BEGIN Input for this task
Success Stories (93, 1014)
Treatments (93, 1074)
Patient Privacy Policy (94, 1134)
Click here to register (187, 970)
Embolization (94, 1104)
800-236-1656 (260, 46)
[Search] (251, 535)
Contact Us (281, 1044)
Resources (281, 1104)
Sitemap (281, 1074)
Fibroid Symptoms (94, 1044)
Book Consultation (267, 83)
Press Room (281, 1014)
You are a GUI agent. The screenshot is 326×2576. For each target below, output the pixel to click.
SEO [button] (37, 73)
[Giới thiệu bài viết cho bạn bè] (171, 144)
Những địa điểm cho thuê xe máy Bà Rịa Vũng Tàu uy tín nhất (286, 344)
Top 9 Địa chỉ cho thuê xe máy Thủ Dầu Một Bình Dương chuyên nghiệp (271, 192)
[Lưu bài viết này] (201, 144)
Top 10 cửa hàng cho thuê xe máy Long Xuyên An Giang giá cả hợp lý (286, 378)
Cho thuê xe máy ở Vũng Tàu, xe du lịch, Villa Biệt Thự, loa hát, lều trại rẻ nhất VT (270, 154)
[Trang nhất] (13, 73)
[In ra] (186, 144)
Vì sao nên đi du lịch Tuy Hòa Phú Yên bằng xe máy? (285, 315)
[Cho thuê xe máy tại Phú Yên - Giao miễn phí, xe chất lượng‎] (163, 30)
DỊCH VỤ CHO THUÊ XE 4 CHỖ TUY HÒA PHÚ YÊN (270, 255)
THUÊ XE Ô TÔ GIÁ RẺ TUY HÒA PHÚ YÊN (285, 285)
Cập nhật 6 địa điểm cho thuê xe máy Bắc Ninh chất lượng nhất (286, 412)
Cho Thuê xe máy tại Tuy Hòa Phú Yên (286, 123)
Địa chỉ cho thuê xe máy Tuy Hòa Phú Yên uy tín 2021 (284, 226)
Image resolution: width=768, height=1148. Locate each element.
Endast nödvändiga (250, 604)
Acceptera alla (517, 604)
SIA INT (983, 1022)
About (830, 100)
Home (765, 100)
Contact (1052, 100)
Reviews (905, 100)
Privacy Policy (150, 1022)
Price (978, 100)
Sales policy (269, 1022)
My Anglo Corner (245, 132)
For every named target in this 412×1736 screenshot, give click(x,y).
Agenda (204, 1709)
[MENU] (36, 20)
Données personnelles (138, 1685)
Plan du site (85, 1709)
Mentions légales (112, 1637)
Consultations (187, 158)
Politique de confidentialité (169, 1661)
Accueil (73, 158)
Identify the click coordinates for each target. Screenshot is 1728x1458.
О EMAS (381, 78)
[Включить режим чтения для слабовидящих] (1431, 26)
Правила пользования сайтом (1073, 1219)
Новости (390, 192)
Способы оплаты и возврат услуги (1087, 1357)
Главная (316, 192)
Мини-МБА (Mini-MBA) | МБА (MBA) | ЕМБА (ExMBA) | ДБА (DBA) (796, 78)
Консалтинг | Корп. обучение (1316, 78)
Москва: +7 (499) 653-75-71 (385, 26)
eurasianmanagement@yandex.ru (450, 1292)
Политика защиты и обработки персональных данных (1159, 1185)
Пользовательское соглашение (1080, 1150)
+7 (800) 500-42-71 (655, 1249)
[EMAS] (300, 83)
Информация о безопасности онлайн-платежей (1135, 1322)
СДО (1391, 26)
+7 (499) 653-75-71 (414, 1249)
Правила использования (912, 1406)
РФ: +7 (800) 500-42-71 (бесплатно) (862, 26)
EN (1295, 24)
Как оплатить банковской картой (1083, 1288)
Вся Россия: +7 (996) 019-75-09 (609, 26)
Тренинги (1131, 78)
END Input for this task
> _To do_
Wherever a line of the data holds "viết", copy that line.

> _Output for this task_
[Giới thiệu bài viết cho bạn bè] (171, 144)
[Lưu bài viết này] (201, 144)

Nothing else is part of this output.